━━ Records for processing
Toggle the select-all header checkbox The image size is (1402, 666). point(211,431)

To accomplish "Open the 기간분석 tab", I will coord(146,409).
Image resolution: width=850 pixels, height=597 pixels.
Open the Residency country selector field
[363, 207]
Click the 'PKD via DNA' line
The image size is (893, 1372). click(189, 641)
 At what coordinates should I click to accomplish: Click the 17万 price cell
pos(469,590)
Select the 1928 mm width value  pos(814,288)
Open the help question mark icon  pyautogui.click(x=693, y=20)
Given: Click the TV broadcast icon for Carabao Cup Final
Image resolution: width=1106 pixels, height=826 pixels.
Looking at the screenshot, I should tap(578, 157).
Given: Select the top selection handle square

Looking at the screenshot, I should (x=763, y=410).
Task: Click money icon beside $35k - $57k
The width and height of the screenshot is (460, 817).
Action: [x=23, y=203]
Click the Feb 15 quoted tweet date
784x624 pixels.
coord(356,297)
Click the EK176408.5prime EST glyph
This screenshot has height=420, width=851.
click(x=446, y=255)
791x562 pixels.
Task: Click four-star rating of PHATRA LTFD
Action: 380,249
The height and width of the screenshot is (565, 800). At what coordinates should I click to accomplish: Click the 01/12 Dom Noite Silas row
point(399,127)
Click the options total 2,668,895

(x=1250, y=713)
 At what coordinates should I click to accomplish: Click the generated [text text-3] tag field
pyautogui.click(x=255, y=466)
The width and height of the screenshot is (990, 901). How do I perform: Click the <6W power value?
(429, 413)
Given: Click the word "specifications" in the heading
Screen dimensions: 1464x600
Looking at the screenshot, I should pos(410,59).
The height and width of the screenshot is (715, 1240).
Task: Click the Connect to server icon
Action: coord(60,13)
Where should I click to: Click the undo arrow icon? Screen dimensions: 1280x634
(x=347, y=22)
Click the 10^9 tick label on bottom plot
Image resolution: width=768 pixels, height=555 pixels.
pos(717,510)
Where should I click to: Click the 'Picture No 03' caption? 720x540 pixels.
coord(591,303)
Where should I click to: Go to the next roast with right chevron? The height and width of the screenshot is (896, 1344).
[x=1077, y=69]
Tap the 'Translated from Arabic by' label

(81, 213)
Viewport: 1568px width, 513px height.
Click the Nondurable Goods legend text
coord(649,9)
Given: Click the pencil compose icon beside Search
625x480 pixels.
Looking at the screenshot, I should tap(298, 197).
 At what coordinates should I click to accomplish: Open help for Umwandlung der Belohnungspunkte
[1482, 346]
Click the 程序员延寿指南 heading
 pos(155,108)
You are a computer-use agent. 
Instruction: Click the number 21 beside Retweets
━━━━
What you have to do:
Could you reproduce exactly the lines of the entries above, from the one with "Click the 'PKD via DNA' line" through the one with "Click the EK176408.5prime EST glyph", and nothing else?

Solution for this exercise:
Click the 'PKD via DNA' line
The image size is (893, 1372). click(189, 641)
 At what coordinates should I click to accomplish: Click the 17万 price cell
pos(469,590)
Select the 1928 mm width value  pos(814,288)
Open the help question mark icon  pyautogui.click(x=693, y=20)
Given: Click the TV broadcast icon for Carabao Cup Final
Image resolution: width=1106 pixels, height=826 pixels.
Looking at the screenshot, I should tap(578, 157).
Given: Select the top selection handle square

Looking at the screenshot, I should (x=763, y=410).
Task: Click money icon beside $35k - $57k
The width and height of the screenshot is (460, 817).
Action: [x=23, y=203]
Click the Feb 15 quoted tweet date
784x624 pixels.
coord(356,297)
Click the EK176408.5prime EST glyph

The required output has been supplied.